“Swarm”, Seattle installation
Blog Archive
“Awaken” “Loose Threads” “Nest” “Song” “Internal Workings” “Away”

High Resolution Unloading Timelapse

Since the quality of the Youtube version of the unloading was so poor, I decided to uploaded to Vimeo, one of the many competitors that keep popping up.  It had its share of frustrations as well in the upload process, but I’m much happier with the final video.


Unloading an Anagama from Eva Funderburgh on Vimeo.

Santatsugama Unloaded!

We went and unloaded Santatsugama yesterday, and it looks like everyone got some wonderful results. We had to make an early start after a late 4th of July party, but it was completely worth it. I’m very happy with my work from this firing.  There was lots of carbon trapping, resulting in ghostly looking grey blues in addition to the beautiful gloss orange red that we’ve been getting recently.  However, the black flashes that we’d been seeing recently were much less prominent.  We think this was due to difference in atmospheric conditions in the kiln during the cooling, but that’s another post.

Fresh Kiln goodies

As I said, I think it was a good firing.  One very sad thing though is that Erin’s cabbage jars self-destructed.  Some clays just don’t do well in this kiln, and will shatter unprovoked as they cool.  Each cabbage jar would come out, look beautiful, and then “ping” itself into a pile of leaves.  Hopefully we’ll see some surviving ones in the future.  Here’s a sneak peek as to some of what I got out.  I’ll be doing formal documentation photograph over the course of the next week.  I also have a fair amount of cleaning up and mixed media work still to go, especially with the big guy.

sneak peek!

sneak peek!

Also, like the loading,  I took stop motion video of the unloading.  It followed the whole unloading (3 hours instead of 2 days), and compacts down into 5 minutes.  It’s pretty fun to see.  (Fun fact.  I broke my gorilla pod during the filming of the video.  It just plain wore out from overuse after 3 months.  I’m hard on tech.  When I broke my old camera after a year, I’d taken 9,000 photos with it).  Anyway, enjoy the video.  If you go to the youtube page for it, there should be higher quality version.  (It takes about a day for the high quality option to show up)

New camera discoveries

I broke my camera (a Canon SD700) a bit ago and replaced it with a SD850. It’s the exact same camera, but with more megapixels, and, as I discovered, a time lapse video mode. I’m pretty excited about this, and have been making timelapse videos of making sculptures. This is my first one.

This is the process of putting teeth into a big guy that I was making. He’s since turned into CityBeast 2.0, a bigger and more elaborate version of an earlier sculpture. The video covers a hour and forty minutes, as I make the teeth, arrange them, and then secure them. Following is my second video experiment.

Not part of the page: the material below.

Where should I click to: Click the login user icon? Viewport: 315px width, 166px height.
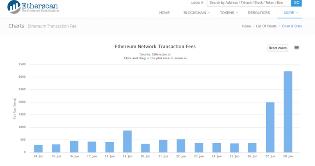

That was just just put together with the tools I had on hand (Windows Movie Maker). I’m not completely happy with the captioning, but it’s still pretty fun, all in all. I’ve since had time to follow some creatures from start to finish with the camera. I just need to sort the video and put it together, which I’ll hope to do sometime in the next few weeks. You can be sure that it will be here once it’s done!